论文标题
PAC学习一层隐形网络的算法和SQ下限
Algorithms and SQ Lower Bounds for PAC Learning One-Hidden-Layer ReLU Networks
论文作者
论文摘要
我们研究了PAC学习在$ \ Mathbb {r}^d $上使用$ k $隐藏单位的PAC学习一层隐藏的网络在Gaussian Marginals下的$ \ Mathbb {r}^d $。对于正系数的情况,我们为$ k $升至$ \ tilde {o}(\ sqrt {\ log d})$的第一个多项式时间算法。以前,即使以$ k = 3 $,也不知道多项式时间算法。这回答了〜\ cite {kliv17}提出的一个开放问题。重要的是,我们的算法不需要关于权重矩阵等级的任何假设,其复杂性与其条件数字无关。在负面的一面,对于具有任意实际系数的PAC学习单隐层relu网络的更一般任务,我们证明了$ d^{ω(k)} $的统计查询下限。因此,我们在有效的学习性方面提供了两个类别之间的分离。我们的上限和下限是一般的,扩展到更广泛的激活功能系列。

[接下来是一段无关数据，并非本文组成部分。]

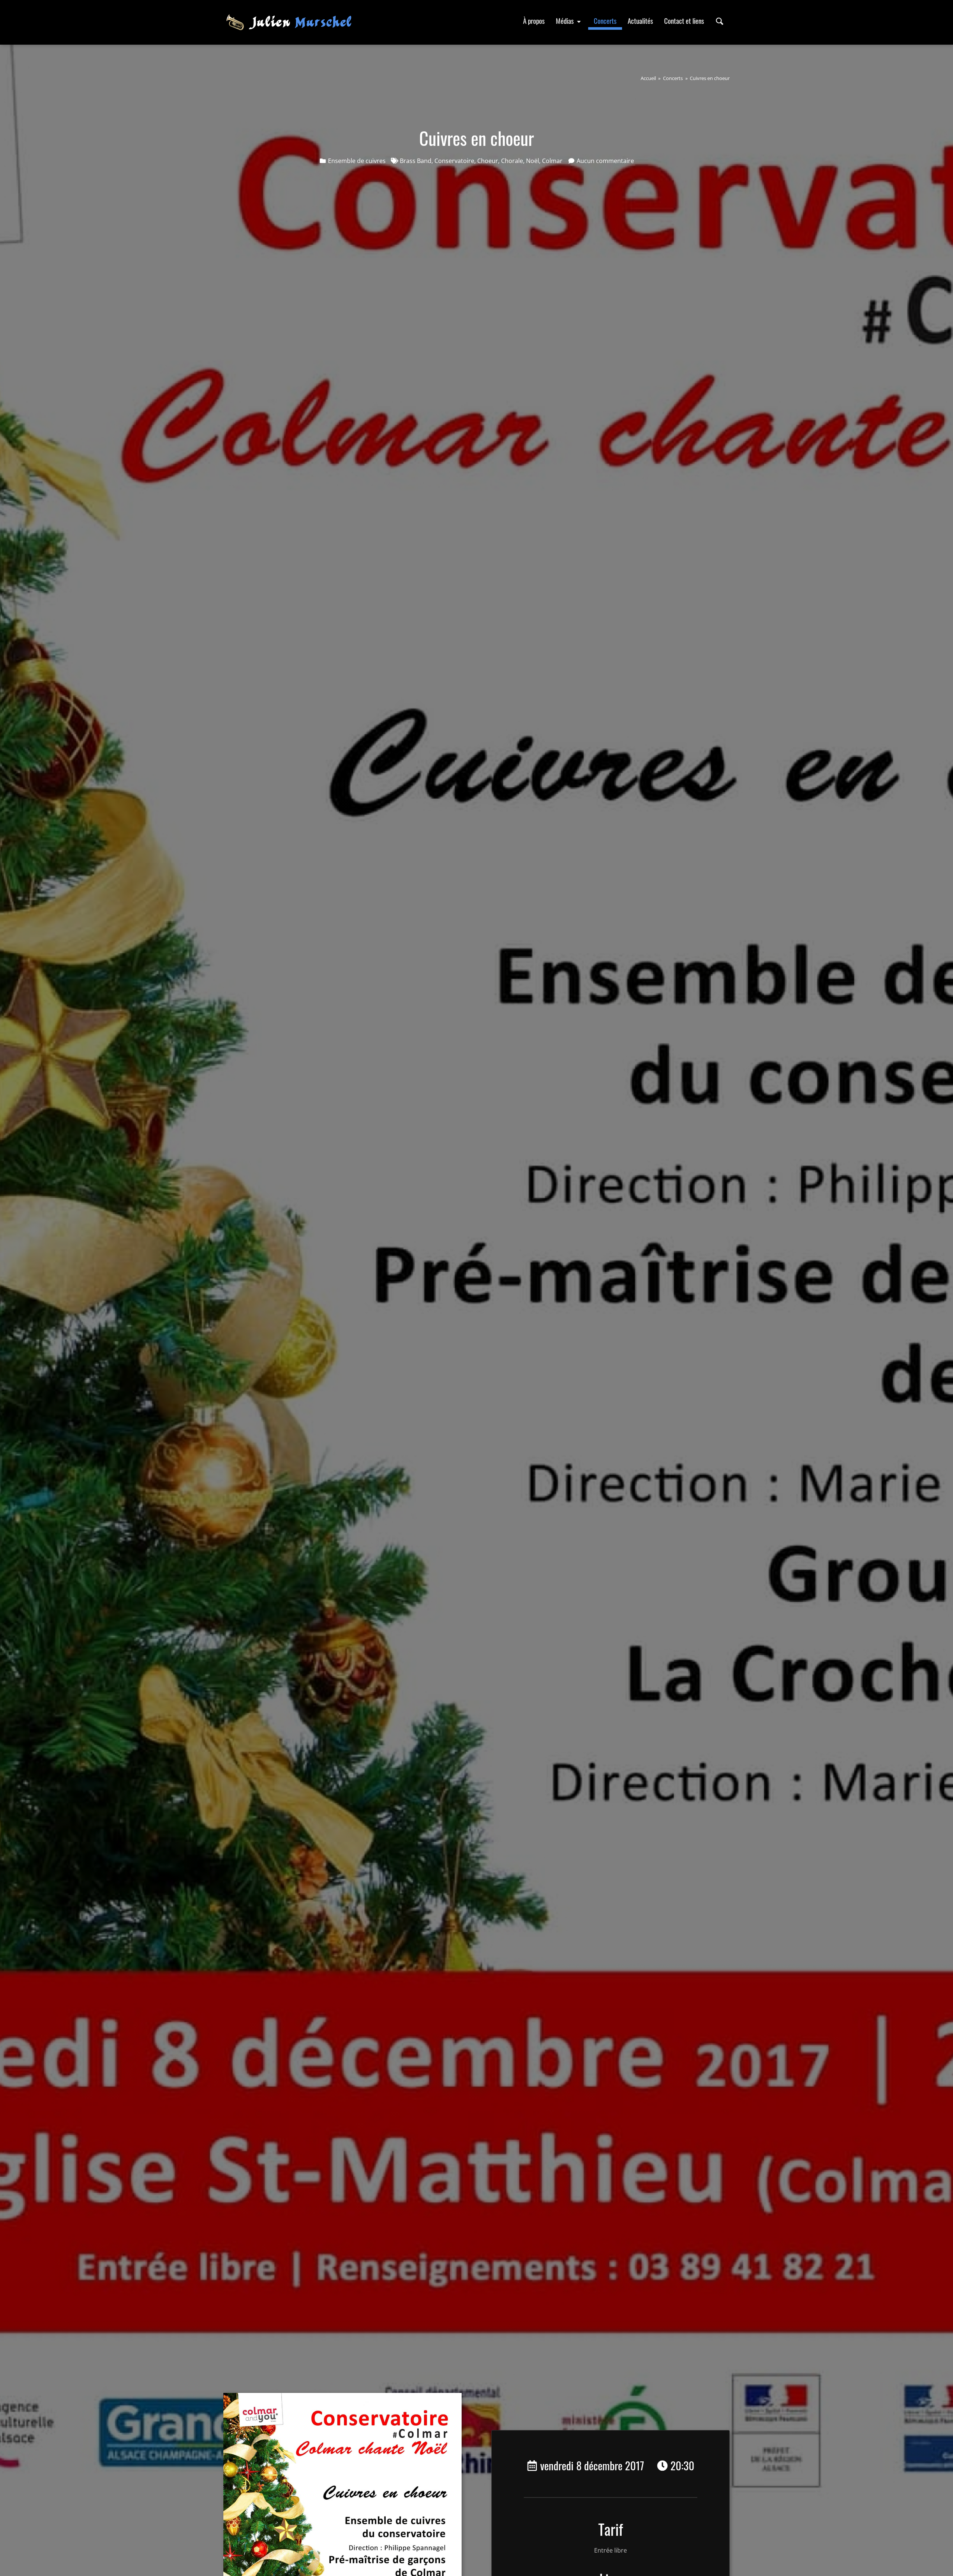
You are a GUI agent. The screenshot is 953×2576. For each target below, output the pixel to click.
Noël (532, 161)
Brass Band (415, 161)
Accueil (648, 78)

We study the problem of PAC learning one-hidden-layer ReLU networks with $k$ hidden units on $\mathbb{R}^d$ under Gaussian marginals in the presence of additive label noise. For the case of positive coefficients, we give the first polynomial-time algorithm for this learning problem for $k$ up to $\tilde{O}(\sqrt{\log d})$. Previously, no polynomial time algorithm was known, even for $k=3$. This answers an open question posed by~\cite{Kliv17}. Importantly, our algorithm does not require any assumptions about the rank of the weight matrix and its complexity is independent of its condition number. On the negative side, for the more general task of PAC learning one-hidden-layer ReLU networks with arbitrary real coefficients, we prove a Statistical Query lower bound of $d^{Ω(k)}$. Thus, we provide a separation between the two classes in terms of efficient learnability. Our upper and lower bounds are general, extending to broader families of activation functions.